*** Data records ***
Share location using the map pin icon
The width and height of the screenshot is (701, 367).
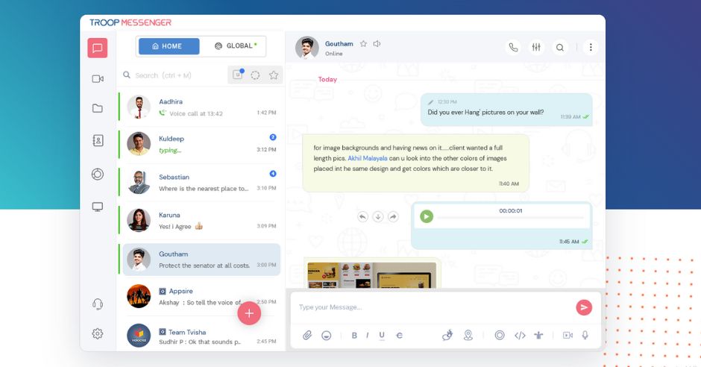click(x=468, y=336)
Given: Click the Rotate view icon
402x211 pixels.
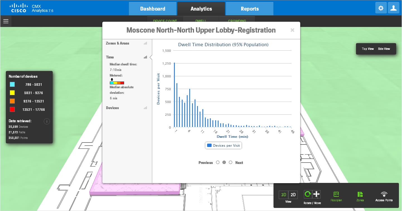Looking at the screenshot, I should (x=308, y=194).
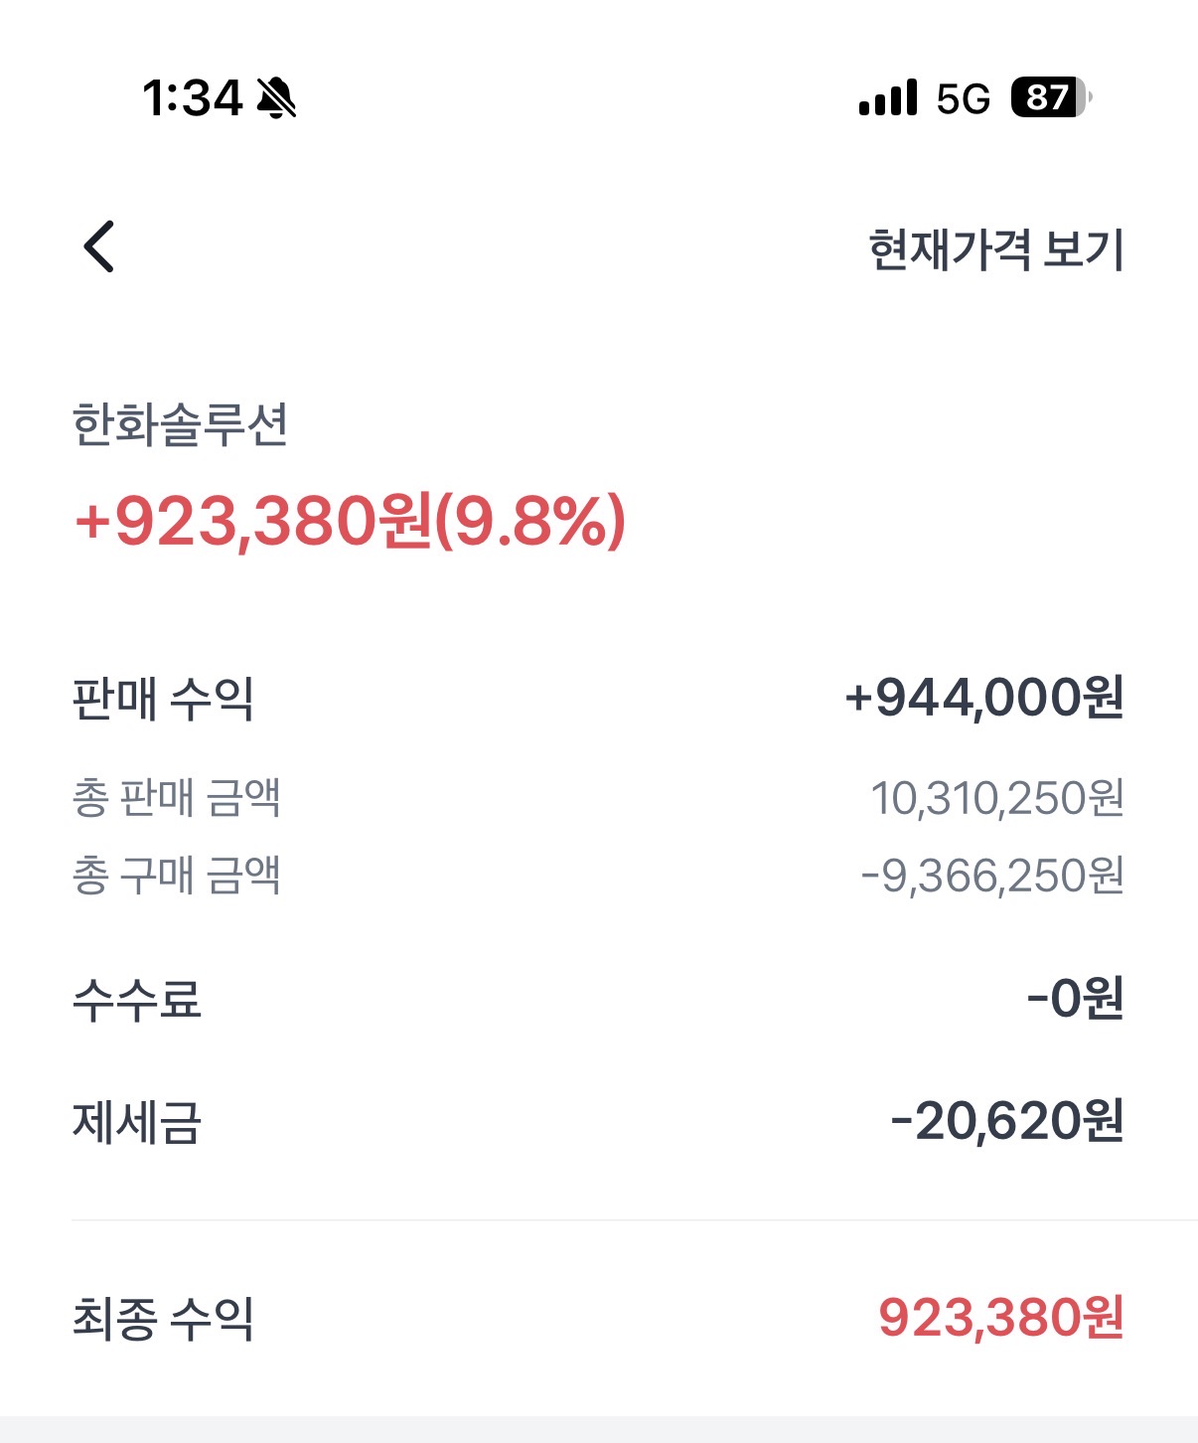Tap the silent mode bell icon
The height and width of the screenshot is (1443, 1198).
[277, 97]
***
Exact duplicates of all the entries are required, and no image may appear in them.

> Your solution:
Share location using the map pin icon
The width and height of the screenshot is (701, 367).
click(x=468, y=336)
Given: Click the Rotate view icon
402x211 pixels.
Looking at the screenshot, I should (x=308, y=194).
Tap the silent mode bell icon
The height and width of the screenshot is (1443, 1198).
[277, 97]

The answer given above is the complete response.